O debate sobre o futuro do experimento de renda básica na Finlândia

O período de testes de um programa de renda básica universal (UBI, na sigla em inglês) na Finlândia tem data para acabar. Iniciado em 2017, o programa levado como um experimento pela agência de seguridade social do país nórdico envolve a distribuição mensal de 560 euros (cerca de R$ 2,3 mil) para 2 mil cidadãos, sem exigência de contrapartida. De acordo com o cronograma inicial, o programa deve cessar no fim de 2018.

Na segunda-feira (23/04), o jornal inglês The Guardian e a BBC publicaram reportagens, afirmando que o governo finlandês havia negado pedido da agência de seguridade social Kela por mais recursos, com a intenção de expandir o experimento. O plano inicial era prosseguir com o programa em 2019, com a inclusão de mais participantes. À BBC, o professor e pesquisador Olli Kangas, envolvido no projeto, chegou a confirmar o fim do financiamento pelo governo.

Entretanto, em entrevista à agência The Associated Press na quarta-feira (25/04), a diretora da Kela, Miska Simanainen, negou que tenha feito o pedido. O programa, que atualmente custa 20 milhões de euros aos cofres do governo, precisaria de outros 50 milhões caso o experimento fosse renovado em 2019 para atender o plano inicial de expansão para 10 mil cidadãos (incluindo pessoas empregadas). De acordo com Miska Simanainen, o programa continua “como planejado”, “sem mudanças em vista”, e caberá ao novo governo, que será escolhido em 2019, “decidir se avançará com experimentos de renda básica”.

Renda básica universal

O país nórdico se soma a uma série de cidades e países na Europa, Canadá e Estados Unidos que, cada um a seu modo, têm testado maneiras de implementar programas similares de forma temporária.

A renda básica universal, originada como ideia ainda no século 19, funciona como uma política de bem-estar social que atende toda a população. Na teoria, ela tem o poder de eliminar a pobreza e diminuir desigualdades.

Como efeito, potencialmente, ela tem potencial de reduzir a violência e permite que as pessoas – desobrigadas de buscar formas de renda visando garantir sua sobrevivência – tenham condições de estudar mais, buscar trabalhos criativos, voluntários ou possam se dedicar mais à sua família e comunidade.

O experimento finlandês

De início, o programa de UBI na Finlândia selecionou 2 mil pessoas aleatoriamente com idades entre 25 e 58 anos e que estivessem desempregadas. Kela, a agência de seguridade social do governo, passou então a distribuir quantias mensais em dinheiro a essas pessoas sem exigir nada em troca. Mesmo os participantes que conseguiram emprego no período não deixaram de receber o benefício.

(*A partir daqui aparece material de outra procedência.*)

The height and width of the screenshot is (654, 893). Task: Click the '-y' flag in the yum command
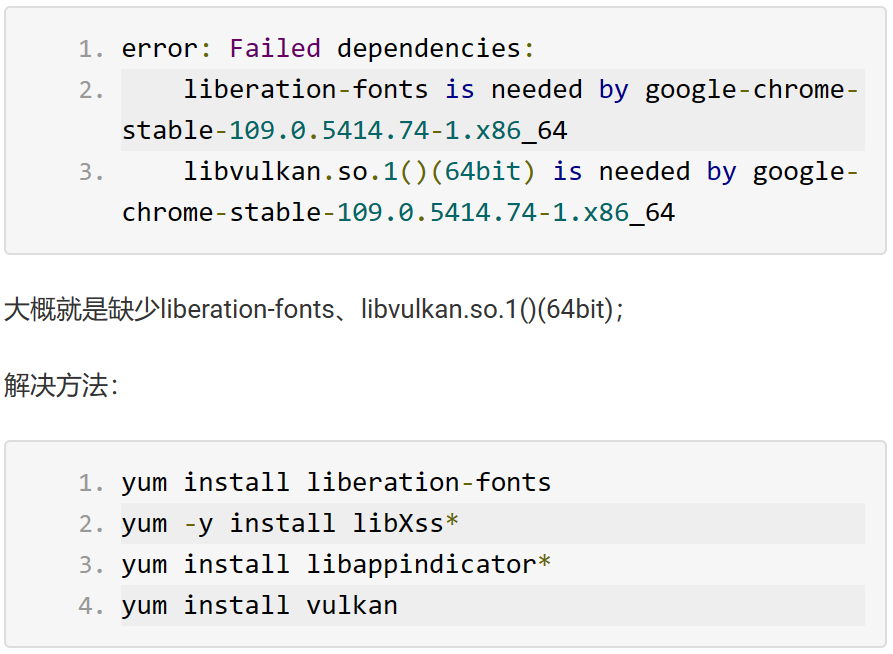[198, 524]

Em março, ao jornal sueco Svenska Dagbladet, a porta-voz da agência Kela, Miska Simanainen, disse que o governo estava adotando medidas que “afastam o sistema da renda básica”.

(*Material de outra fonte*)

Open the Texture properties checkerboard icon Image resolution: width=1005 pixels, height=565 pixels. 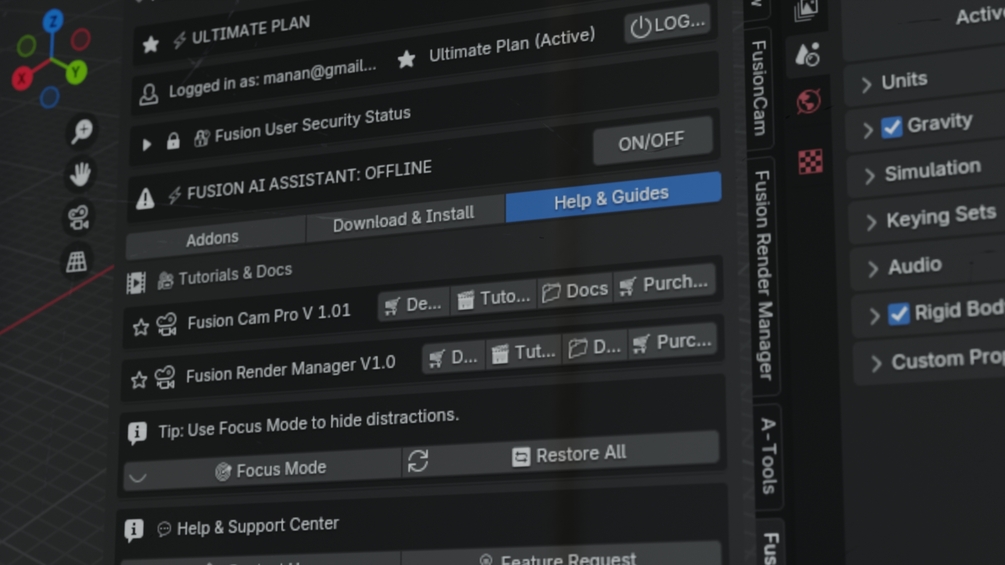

Entre elas está uma lei aprovada em dezembro de 2017 que cria um programa de benefício financeiro a finlandeses desempregados, desde que esses comprovem terem feito algum tipo de treinamento ou efetivamente trabalhado por um mínimo de 18 horas dentro do período de três meses.

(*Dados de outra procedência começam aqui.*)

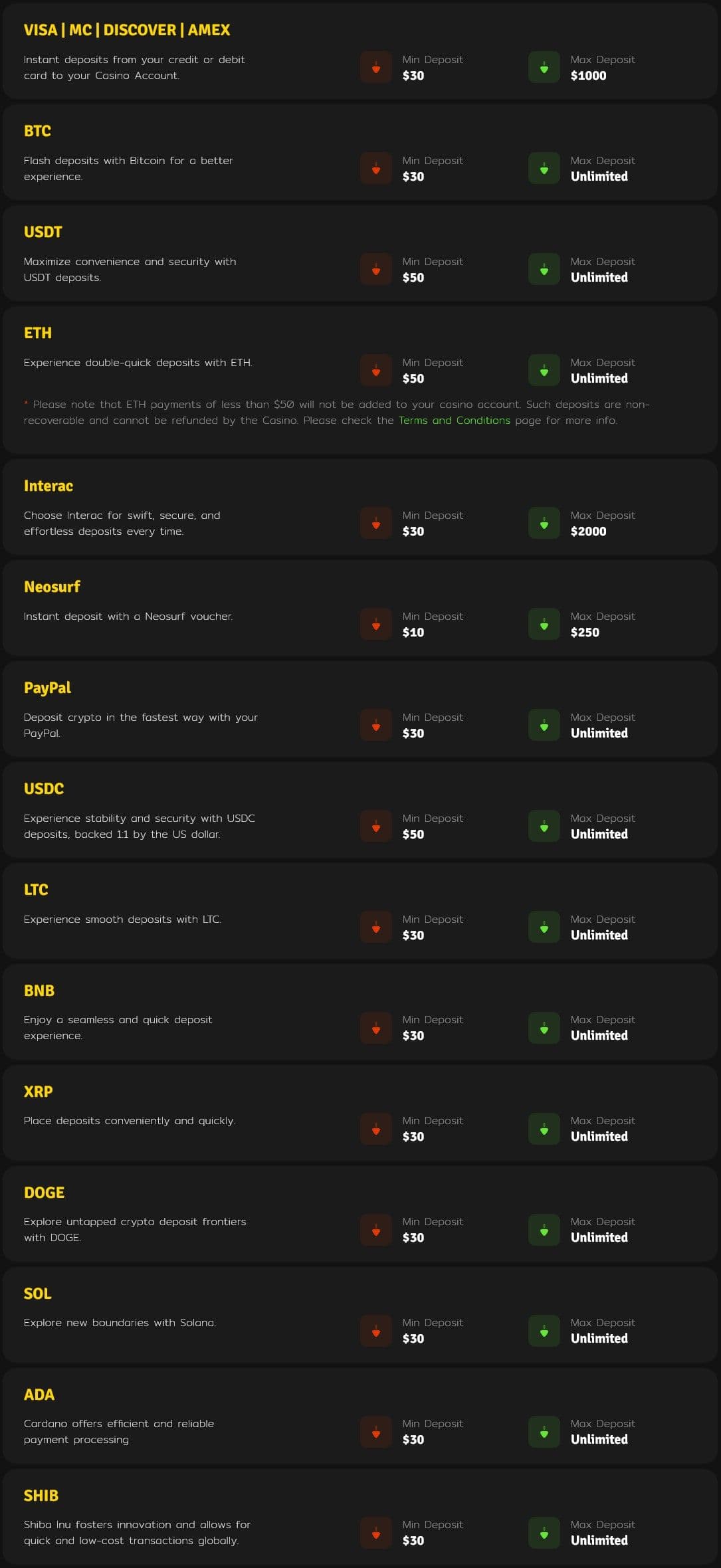Click the Min Deposit icon for SOL
Viewport: 721px width, 1568px height.
pos(375,1330)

Além dele, um projeto anunciado pelo Executivo prevê a criação de um sistema de crédito universal a ser oferecido à população em geral.

Resultados

Embora não possa ser considerado exatamente um programa de renda básica universal – posto que a escolha dos participantes se resumiu a um certo grupo etário na condição de desempregados –, o experimento pretende servir de exemplo para a construção de uma política de renda realmente universal no futuro.

Em nota na última quarta (25/04), a agência disse que o experimento tem como propósito “estudar o efeito do aumento de incentivos financeiros para o trabalho, simplificando o sistema de seguridade social de acordo com a taxa de emprego dos participantes”.

Com o tempo, o experimento poderia esclarecer sobre os efeitos de uma política dessa sobre a população. Com o benefício, as pessoas parariam de trabalhar? Ou elas ficariam menos estressadas e mais produtivas? Com menor desigualdade, índices de violência cairiam?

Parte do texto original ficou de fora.